> [Aim of the exercise]: Locate each line of the listing below that contains the word "width", and copy those lines in full.

* start Dataset excerpts *

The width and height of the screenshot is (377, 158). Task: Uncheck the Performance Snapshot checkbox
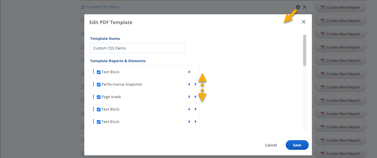pos(99,85)
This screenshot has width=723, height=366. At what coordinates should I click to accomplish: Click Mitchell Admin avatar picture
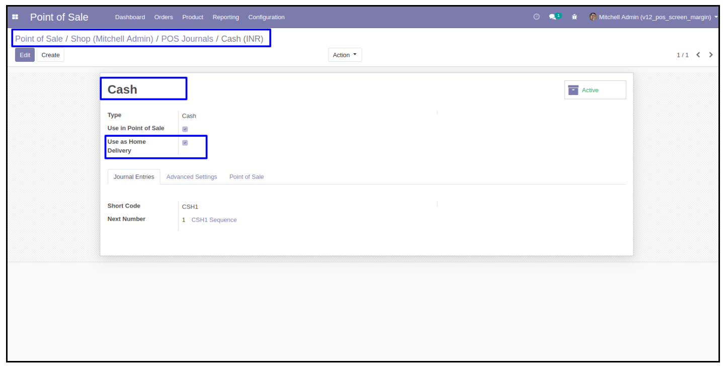pyautogui.click(x=593, y=17)
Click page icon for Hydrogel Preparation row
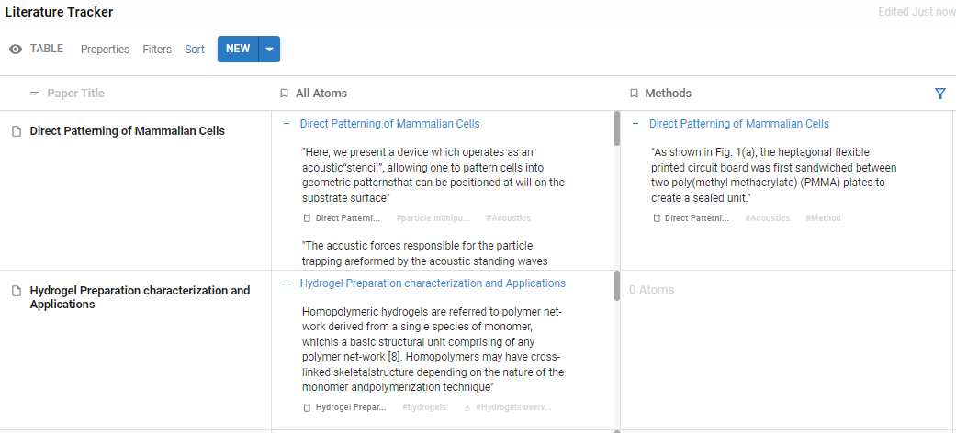Screen dimensions: 956x433 [x=16, y=291]
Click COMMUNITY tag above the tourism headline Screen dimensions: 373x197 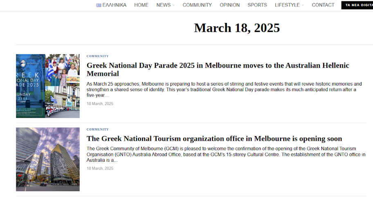click(98, 129)
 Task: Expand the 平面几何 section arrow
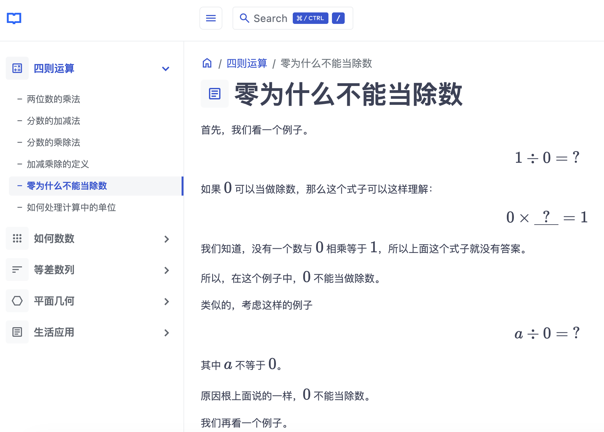point(166,301)
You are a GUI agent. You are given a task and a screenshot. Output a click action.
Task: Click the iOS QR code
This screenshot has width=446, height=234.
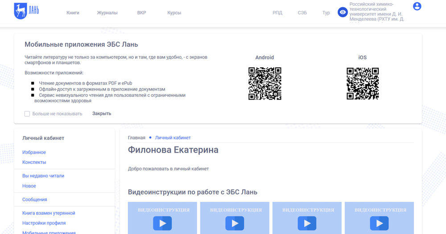coord(363,84)
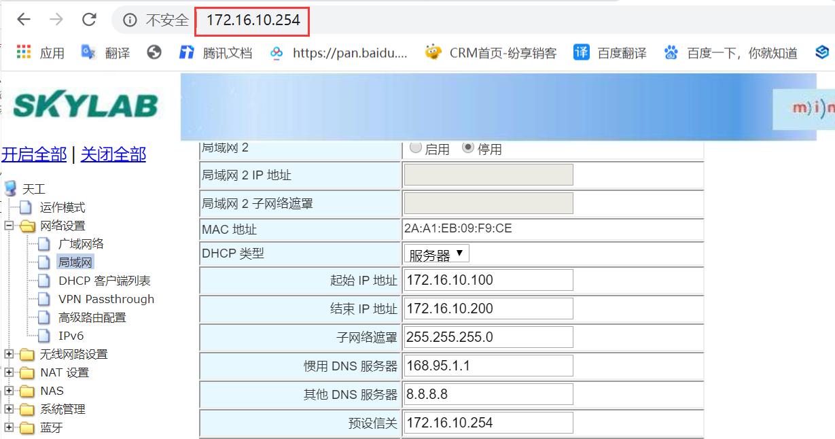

* end Dataset excerpts *

> [Problem solution]:
The width and height of the screenshot is (377, 158). Task: Uncheck the Performance Snapshot checkbox
This screenshot has width=723, height=366. At what coordinates should I click to accomplish: Click Mitchell Admin avatar picture
This screenshot has width=446, height=234.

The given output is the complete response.